*** RECORDS ***
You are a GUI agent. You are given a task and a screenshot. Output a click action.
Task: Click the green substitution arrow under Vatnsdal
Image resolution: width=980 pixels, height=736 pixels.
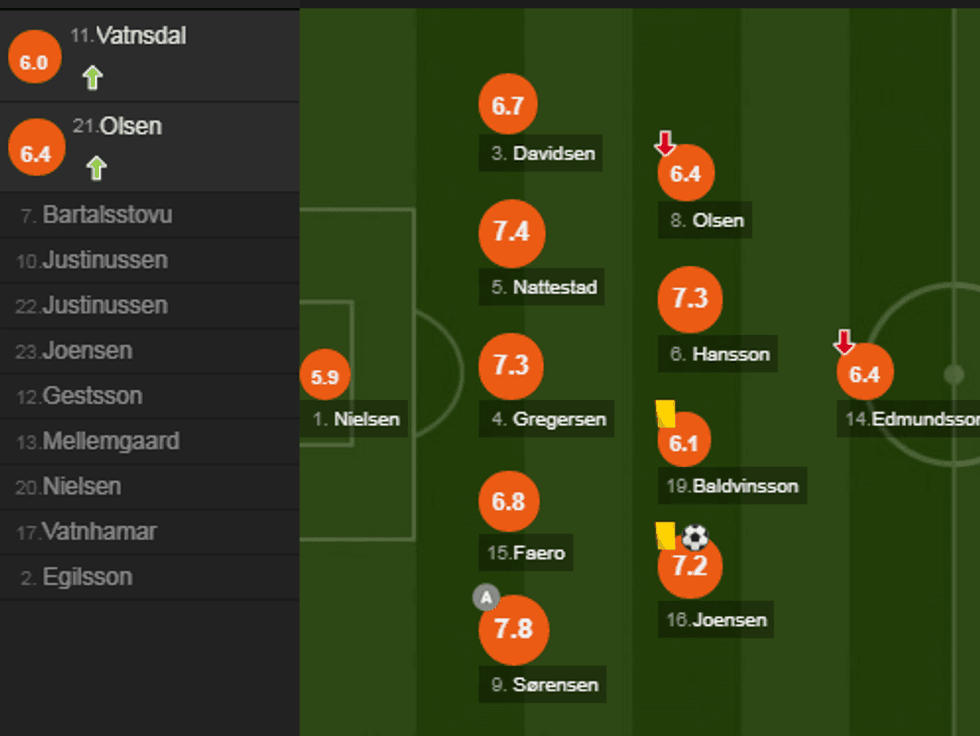pyautogui.click(x=93, y=77)
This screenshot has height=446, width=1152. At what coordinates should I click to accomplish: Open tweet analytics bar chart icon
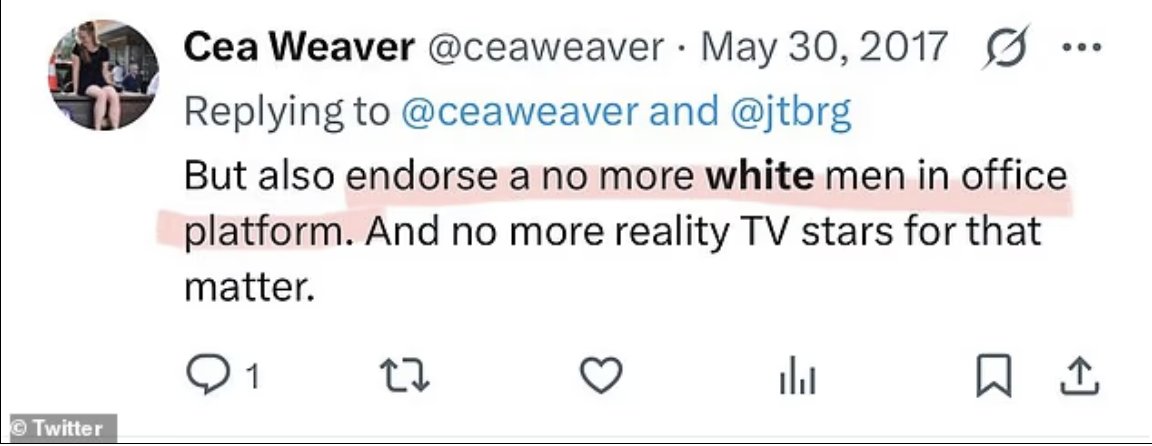796,379
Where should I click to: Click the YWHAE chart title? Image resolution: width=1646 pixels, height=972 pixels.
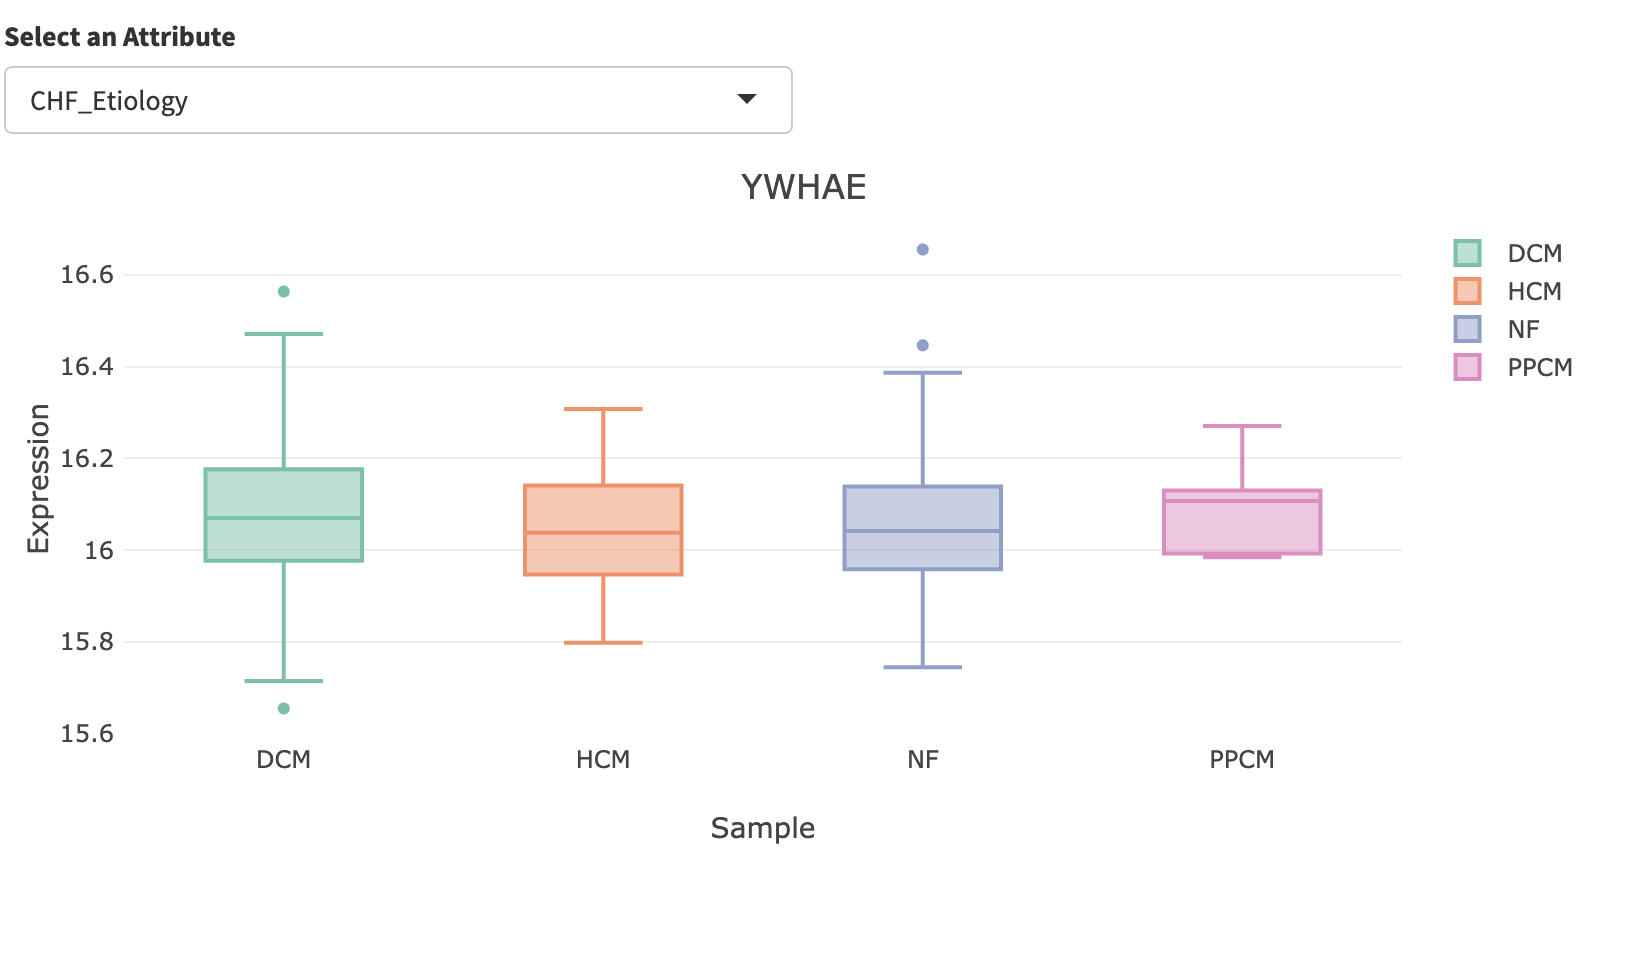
*** End of RECORDS ***
• WHAT IS NEEDED
Apart from the pictures, every line of the material above is to be returned word for word.

• SOLUTION TO THIS EXERCISE
You are a GUI agent. You are given a task and a screenshot. Output a click action.
Task: Click the green substitution arrow under Vatnsdal
Image resolution: width=980 pixels, height=736 pixels.
pyautogui.click(x=93, y=77)
This screenshot has height=446, width=1152. At what coordinates should I click to accomplish: Open tweet analytics bar chart icon
796,379
Where should I click to: Click the YWHAE chart title? Image resolution: width=1646 pixels, height=972 pixels.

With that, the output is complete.